Drys is een oude naam voor eik, het blad maar dan vele maatjes kleiner, heeft de typische vorm van het eikenblad. Het tweede deel van de naam octopetala en de Nederlandse naam Achtster, verwijst naar de acht bloemblaadjes.
In de tuin
In de tuin is Dryas octopetala goed te kweken. De plantjes vragen een zonnige en goed gedraineerde grond. De bloei kan soms uitbundig zijn, maar er kunnen ook jaren zijn dat er weinig bloemen verschijnen. Je kan daar weinig aan doen; het is vooral een kwestie van de juiste temperatuur en regen op het juiste moment. Ook in de natuur zie je van jaar tot jaar grote verschillen in bloei. Vermeerderen kan door zaaien, maar als je eenmaal een plant in de tuin hebt, kun je gewortelde uitlopers af nemen of je kunt de planten vermeerderen door ze te stekken.
Gebruik?
Het is niet echt een bekende medicinale plant, maar de naam Thé suisse, verwijst wel naar zijn sporadisch gebruik als drank. Er zijn ook looistoffen en flavonoïden in het blad gevonden, zoals er ook in de Chinese thee zitten. En waarschijnlijk hebben ze daardoor ook een anti-oxydantwerking en bij het drinken van grotere hoeveelheden ook een stoppende werking.
Dryas octopetala L.
- Engels: eightpetal mountain avens, mountain avens.
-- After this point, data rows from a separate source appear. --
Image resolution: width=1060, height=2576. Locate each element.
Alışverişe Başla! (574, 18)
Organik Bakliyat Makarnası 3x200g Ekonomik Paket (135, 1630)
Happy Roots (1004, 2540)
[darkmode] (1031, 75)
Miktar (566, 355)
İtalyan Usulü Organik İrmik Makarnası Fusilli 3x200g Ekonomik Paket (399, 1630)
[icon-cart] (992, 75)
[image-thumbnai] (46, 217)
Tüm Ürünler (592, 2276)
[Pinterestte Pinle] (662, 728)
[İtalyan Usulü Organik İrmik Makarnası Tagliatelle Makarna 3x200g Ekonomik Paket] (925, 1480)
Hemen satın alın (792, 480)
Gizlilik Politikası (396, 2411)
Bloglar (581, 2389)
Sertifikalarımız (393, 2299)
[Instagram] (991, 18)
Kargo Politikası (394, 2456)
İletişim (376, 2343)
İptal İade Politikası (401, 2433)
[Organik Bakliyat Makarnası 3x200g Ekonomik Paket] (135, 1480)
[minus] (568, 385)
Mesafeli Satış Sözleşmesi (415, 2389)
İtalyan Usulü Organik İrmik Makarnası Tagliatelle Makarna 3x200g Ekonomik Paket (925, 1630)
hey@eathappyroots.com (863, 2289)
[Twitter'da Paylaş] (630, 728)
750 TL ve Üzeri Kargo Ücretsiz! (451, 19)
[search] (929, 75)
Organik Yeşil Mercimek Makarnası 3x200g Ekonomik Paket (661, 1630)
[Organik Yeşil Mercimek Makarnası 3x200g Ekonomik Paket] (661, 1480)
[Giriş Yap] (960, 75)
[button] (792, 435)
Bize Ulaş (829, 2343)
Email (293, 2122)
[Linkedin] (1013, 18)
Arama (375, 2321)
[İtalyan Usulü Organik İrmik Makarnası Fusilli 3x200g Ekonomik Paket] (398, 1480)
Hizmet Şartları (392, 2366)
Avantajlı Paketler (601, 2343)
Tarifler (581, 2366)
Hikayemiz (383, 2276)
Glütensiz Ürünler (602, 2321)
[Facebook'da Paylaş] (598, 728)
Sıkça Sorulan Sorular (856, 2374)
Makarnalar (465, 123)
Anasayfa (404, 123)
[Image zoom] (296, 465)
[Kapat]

- Deuts: Weisse Silberwurz, Achtkronblättrige Silberwurz, Echte Silberwurz, Hirschbrome
- Fins: lapinvuokko.
- Zweeds: fjällsippa.
- Frans: dryade à huit pétales.Chênette, Thé des Alpes, Thé impérial, Herbe aux cerfs, Thé suisse
- Nedederlands: hertenkruid, zilverkruid, achtster
Wetenschappelijk onderzoek
- J Nat Prod. 1984 Sep-Oct;47(5):809-14. Flavonol glycosides from Dryas octopetala.
- Servettaz O, Colombo ML, De Bernardi M, Uberti E, Vidari G, Vita-Finzi P.
- Six flavonol glycosides and ent-epicatechin were isolated from Dryas octopetala and their structures elucidated by chemical and spectroscopic methods. Two new flavonoids, 3-O-alpha-L-arabinofuranosyl-8-methoxyquercetin (2) and 3-O-beta-galactopyranosyl-8-methoxykaempferol (6), were identified along with 3-O-beta-D-galactopyranosylquercetin (hyperin) (3), 3-O-alpha-L-arabinofuranosylquercetin (avicularin) (5), 3-O-beta-L-arabinopyranosylquercetin (4), and 3-O-beta-D-galactopyranosyl-8-methoxyquercetin (1).